- [TASKS TO COMPLETE]
1 – Summarize the article below on the ERC grants to Erlangen researchers in two sentences.
2 – For each statement, say whether it agrees with the article below on the ERC grants to Erlangen researchers, and quote the words from the article that decide it. (a) Wasserscheid has led the Department of Chemical Reaction Engineering since 2003. (b) Sandoghdar is currently working at the Max-Planck Institute in Erlangen. (c) Catalysts are chemically changed by the end of the reactions they speed up.
-- start of EXCERPT TO READ --
FAU researchers to receive millions in funding from Brussels

Erlangen receives two international research awards

With a prestigious award and funding amounting to 1.9 million euros, Prof. Dr. Peter Wasserscheid from the Department of Chemical Reaction Engineering at the Friedrich-Alexander University of Erlangen-Nuremberg (FAU) has reason to be pleased. The chemist belongs to the small group of outstanding researchers to be awarded an “Advanced Investigators Grant” from the European Research Council (ERC). Prof. Dr. Vahid Sandoghdar also belongs to this group of honoured researchers. In 2011, the physicist, who is currently still working at ETH Zürich, will move to the Max-Planck Institute in Erlangen and also lecture and research as an Alexander-von-Humboldt Professor at FAU. His scientific research is set to receive 1.9 million euros in funding from the ERC over the next five years.

“Advanced Grants awarded by the ERC are reserved exclusively for groundbreaking research projects deemed of excellence. For this reason, the funding is a tremendous mark of success for FAU in the face of the international competition and an honour for the Engineering of Advanced Materials Cluster of Excellence”, of which Professor Wasserscheid is a member, as the scientific environment is an import criterion in the assessment”, commented Prof. Dr. Karl-Dieter Grüske, rector of the University of Erlangen-Nuremberg. “We are also very proud of the fact that we can attract a researcher of Professor Sandoghdar’s calibre to Erlangen. I would very much like to congratulate both researchers and their teams.”

Prof. Dr. Peter Wasserscheid (Photo: FAU/Erich Malter)
Prof. Dr. Peter Wasserscheid (Photo: FAU/Erich Malter)

The basis for new energy carriers

Prof. Dr. Peter Wasserscheid’s project will receive 1.9 million euros in funding from the European Union over the next five years. In his project, Wasserscheid and his team are researching reaction accelerators known as catalysts. These are substances that speed up chemical reactions, but remain chemically unchanged at the end of the reaction. The researchers’ aim is to modify catalysts which are already used today by using a thin liquid salt film that produces, for example, fewer by-products during the reaction, or catalysts which can be used for longer periods of time without reducing their effectiveness.

The Erlangen chemical engineers particularly want to focus on dehydrogenation reactions – reactions in which organic molecules release hydrogen. These reactions traditionally play an important role in crude oil processing. However, the method could become increasingly important for power engineering in the future as it enables hydrogen enrichment in organic molecules and the element’s subsequent controlled release – as such it also facilitates the storing of energy which can be made available again at a desired time and place, as required.

Profile: Prof. Dr. Peter Wasserscheid

Peter Wasserscheid’s scientific interest lies in ionic liquids, a substance class with promising properties for innovative and diverse applications. Professor Wasserscheid has been in charge of the Department of Chemical Reaction Engineering at the University of Erlangen since 2003 and has received numerous awards for his scientific research. In 2006 he was awarded the Gottfried Wilhelm Leibnitz Prize, the highest endowed research award in Germany.

Making the weakest light sources visible

Prof. Dr. Vahid Sandoghdar (Photo: privat)
-- end of EXCERPT TO READ --
-- start of INFORMATION GIVEN --
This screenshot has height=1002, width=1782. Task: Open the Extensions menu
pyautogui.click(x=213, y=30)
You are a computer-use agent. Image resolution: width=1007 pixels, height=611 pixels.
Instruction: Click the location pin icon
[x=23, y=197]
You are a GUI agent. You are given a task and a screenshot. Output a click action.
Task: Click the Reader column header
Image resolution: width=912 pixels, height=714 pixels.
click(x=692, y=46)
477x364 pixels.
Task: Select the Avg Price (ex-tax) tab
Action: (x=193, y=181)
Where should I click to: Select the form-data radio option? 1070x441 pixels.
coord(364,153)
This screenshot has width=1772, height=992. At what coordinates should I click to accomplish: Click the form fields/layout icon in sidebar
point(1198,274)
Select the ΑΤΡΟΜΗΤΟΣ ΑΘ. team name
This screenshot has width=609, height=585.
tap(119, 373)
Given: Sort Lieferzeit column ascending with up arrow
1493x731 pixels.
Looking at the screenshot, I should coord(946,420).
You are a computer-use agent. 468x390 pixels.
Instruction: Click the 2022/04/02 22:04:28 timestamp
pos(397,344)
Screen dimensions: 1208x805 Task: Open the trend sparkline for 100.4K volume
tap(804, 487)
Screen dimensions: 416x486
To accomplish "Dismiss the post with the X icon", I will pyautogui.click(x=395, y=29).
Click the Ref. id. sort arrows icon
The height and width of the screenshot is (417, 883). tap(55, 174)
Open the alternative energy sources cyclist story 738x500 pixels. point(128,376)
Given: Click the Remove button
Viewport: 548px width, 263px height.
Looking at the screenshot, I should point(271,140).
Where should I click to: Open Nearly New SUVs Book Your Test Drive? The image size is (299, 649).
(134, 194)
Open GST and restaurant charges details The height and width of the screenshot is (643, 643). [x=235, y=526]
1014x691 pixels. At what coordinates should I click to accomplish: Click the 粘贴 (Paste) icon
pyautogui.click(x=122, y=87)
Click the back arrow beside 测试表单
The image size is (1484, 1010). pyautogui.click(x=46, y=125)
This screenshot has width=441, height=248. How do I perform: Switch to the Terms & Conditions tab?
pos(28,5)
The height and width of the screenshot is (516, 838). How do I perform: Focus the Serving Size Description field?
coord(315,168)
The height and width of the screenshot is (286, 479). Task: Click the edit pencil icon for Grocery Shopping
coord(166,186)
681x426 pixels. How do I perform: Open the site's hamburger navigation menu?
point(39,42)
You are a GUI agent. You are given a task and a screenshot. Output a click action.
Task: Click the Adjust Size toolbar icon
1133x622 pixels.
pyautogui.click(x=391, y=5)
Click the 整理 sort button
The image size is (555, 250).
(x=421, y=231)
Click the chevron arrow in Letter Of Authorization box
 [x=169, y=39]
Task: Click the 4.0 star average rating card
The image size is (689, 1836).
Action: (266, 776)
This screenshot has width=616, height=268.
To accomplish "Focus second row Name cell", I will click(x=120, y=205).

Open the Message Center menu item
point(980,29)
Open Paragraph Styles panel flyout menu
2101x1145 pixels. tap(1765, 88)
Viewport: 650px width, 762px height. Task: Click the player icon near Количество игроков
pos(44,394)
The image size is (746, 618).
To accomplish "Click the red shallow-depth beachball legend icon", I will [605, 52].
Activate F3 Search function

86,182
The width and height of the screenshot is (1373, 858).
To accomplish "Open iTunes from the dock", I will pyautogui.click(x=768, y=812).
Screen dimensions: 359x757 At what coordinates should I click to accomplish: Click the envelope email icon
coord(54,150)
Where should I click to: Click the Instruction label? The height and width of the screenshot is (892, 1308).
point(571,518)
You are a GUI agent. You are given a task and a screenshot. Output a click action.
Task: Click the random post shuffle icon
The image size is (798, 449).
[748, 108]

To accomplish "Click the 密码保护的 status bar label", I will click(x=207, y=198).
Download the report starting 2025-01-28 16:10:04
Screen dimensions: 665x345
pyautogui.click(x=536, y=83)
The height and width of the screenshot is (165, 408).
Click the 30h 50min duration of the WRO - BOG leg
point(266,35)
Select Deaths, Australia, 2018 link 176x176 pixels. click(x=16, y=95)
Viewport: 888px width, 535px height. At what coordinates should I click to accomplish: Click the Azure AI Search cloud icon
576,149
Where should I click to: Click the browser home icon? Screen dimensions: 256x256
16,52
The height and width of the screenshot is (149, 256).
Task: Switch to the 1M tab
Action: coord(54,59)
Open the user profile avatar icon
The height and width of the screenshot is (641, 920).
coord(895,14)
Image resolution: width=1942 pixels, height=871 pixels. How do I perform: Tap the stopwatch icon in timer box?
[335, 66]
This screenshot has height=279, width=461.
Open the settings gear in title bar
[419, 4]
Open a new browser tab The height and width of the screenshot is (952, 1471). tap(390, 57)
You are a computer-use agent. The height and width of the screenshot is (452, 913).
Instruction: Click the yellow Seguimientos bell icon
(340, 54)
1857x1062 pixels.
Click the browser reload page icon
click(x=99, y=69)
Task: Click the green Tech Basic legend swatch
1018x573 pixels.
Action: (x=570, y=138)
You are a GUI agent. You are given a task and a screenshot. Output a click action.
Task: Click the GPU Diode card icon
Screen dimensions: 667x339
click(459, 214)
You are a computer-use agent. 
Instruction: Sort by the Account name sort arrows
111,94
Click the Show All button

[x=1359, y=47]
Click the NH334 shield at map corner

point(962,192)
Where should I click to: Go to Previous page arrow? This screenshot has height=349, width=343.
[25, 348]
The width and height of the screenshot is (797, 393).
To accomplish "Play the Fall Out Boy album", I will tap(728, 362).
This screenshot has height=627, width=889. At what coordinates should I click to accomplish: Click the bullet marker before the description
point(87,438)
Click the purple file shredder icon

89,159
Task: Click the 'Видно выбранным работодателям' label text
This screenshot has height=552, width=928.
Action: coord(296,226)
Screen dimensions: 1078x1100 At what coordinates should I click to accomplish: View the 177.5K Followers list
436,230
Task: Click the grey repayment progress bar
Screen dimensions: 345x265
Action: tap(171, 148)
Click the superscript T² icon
-- end of INFORMATION GIVEN --
- [SOLUTIONS TO THE EXERCISE]
1 – Peter Wasserscheid of FAU's Department of Chemical Reaction Engineering and the physicist Vahid Sandoghdar, who will move to Erlangen in 2011, have each received an Advanced Investigators Grant from the European Research Council with 1.9 million euros in funding. Wasserscheid's project will modify existing catalysts with a thin liquid salt film and focus especially on dehydrogenation reactions, which could make it possible to store energy and release it again when and where it is needed.

2 –
(a) Yes: "has been in charge of the Department of Chemical Reaction Engineering at the University of Erlangen since 2003"
(b) No: "who is currently still working at ETH Zürich, will move to the Max-Planck Institute in Erlangen"
(c) No: "remain chemically unchanged at the end of the reaction"